• [TASK DETAILS] List every kind of soil that the Wild Columbine text says the plant prefers.

• [TEXT SECTION]
*** Begin section ***
Buttercup family (Ranunculaceae)
Description: This native perennial plant is 1-3' tall and sparingly branched. The round stems are green to reddish green and glabrous or pubescent. At first, only basal leaves are produced, but later there are alternate leaves along the stems. These leaves are ternately compound (divided into groups of 3 leaflets) and they have long petioles that are glabrous or pubescent. Each leaflet is up to 3" long and 2" across; it is usually obovate in shape with a wedge-shaped bottom, but it divides into 3 rounded lobes. Each of these lobes is often subdivided into several secondary lobes, resembling large rounded teeth. The upper surface of each leaflet is glabrous and there may be areas with a whitish bloom. The leaflets can be sessile or stalked. The upper stems produce flowers individually or in groups of 2-3.
Each flower is about 1½" long and it hangs downward from a long stalk. This flower has 5 petals, 5 petal-like sepals, and strongly exerted stamens and styles. Each petal is yellow and rounded toward the tip, but its base consists of a long nectar spur that is pale red to purplish red. The sepals are ovate in shape and they are the same color as the nectar spurs. The nectar spurs of mature flowers are erect (parallel to each other) or slightly spreading. The anthers of the stamens are bright yellow. The blooming period occurs from late spring to early summer and lasts about a month. There is no floral scent. Each flower is replaced by 5 pod-shaped follicles that have long beaks. Each follicle splits open along one side to release the shiny black seeds. The root system is fibrous and rhizomes are occasionally produced.
Cultivation: The preference is light shade to partial sun, moist to dry conditions, and soil that is loamy, rocky, or slightly sandy. Mature plants can also tolerate full sun, although young plants require some shade from neighboring vegetation. Once it becomes established, this plant is easy to maintain.
Range & Habitat: Wild Columbine occurs occasionally in most areas of Illinois, although it is uncommon or absent in south-central Illinois (see Distribution Map). Habitats include rocky open woodlands, wooded slopes, sandy savannas, thinly wooded bluffs, shaded areas of limestone cliffs, limestone glades, fens and bogs, openings in logged woodlands, and areas along railroad tracks. Occasional wildfires and other kinds of disturbance in wooded areas are probably beneficial in maintaining populations of this plant.
*** End section ***
[Records taken from a collection]
*** Begin section ***
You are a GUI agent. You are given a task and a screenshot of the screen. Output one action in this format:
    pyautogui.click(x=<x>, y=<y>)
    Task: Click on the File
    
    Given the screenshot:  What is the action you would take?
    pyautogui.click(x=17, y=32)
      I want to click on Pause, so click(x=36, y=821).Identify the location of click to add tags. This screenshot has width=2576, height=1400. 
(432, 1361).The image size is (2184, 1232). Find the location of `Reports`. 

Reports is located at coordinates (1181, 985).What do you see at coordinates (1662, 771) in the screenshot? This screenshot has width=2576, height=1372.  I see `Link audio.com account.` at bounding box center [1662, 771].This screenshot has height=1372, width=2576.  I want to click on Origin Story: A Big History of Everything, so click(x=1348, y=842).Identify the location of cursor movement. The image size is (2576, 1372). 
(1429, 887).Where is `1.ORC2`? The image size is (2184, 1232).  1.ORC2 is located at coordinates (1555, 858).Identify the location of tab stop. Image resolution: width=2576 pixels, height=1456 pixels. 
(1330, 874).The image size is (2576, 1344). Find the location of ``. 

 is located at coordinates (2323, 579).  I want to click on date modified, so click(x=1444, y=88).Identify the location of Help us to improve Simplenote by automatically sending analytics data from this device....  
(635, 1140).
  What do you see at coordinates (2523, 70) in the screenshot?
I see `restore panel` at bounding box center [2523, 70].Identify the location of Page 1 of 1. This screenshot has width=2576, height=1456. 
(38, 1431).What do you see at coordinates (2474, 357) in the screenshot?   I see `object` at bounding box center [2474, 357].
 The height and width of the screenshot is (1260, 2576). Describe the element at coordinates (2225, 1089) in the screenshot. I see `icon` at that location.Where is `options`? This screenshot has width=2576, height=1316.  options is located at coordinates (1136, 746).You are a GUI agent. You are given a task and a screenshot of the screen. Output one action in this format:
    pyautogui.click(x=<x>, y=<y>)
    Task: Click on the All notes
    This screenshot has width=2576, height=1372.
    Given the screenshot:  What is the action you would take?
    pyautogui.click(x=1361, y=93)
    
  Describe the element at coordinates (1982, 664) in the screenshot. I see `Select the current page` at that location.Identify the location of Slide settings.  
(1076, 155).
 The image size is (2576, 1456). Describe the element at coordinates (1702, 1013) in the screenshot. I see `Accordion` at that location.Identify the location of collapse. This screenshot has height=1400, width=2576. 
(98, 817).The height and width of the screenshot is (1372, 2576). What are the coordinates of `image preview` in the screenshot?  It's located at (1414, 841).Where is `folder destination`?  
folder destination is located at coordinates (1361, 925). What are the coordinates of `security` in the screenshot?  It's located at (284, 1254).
*** End section ***
• [PROBLEM SOLUTION] Loamy, rocky, slightly sandy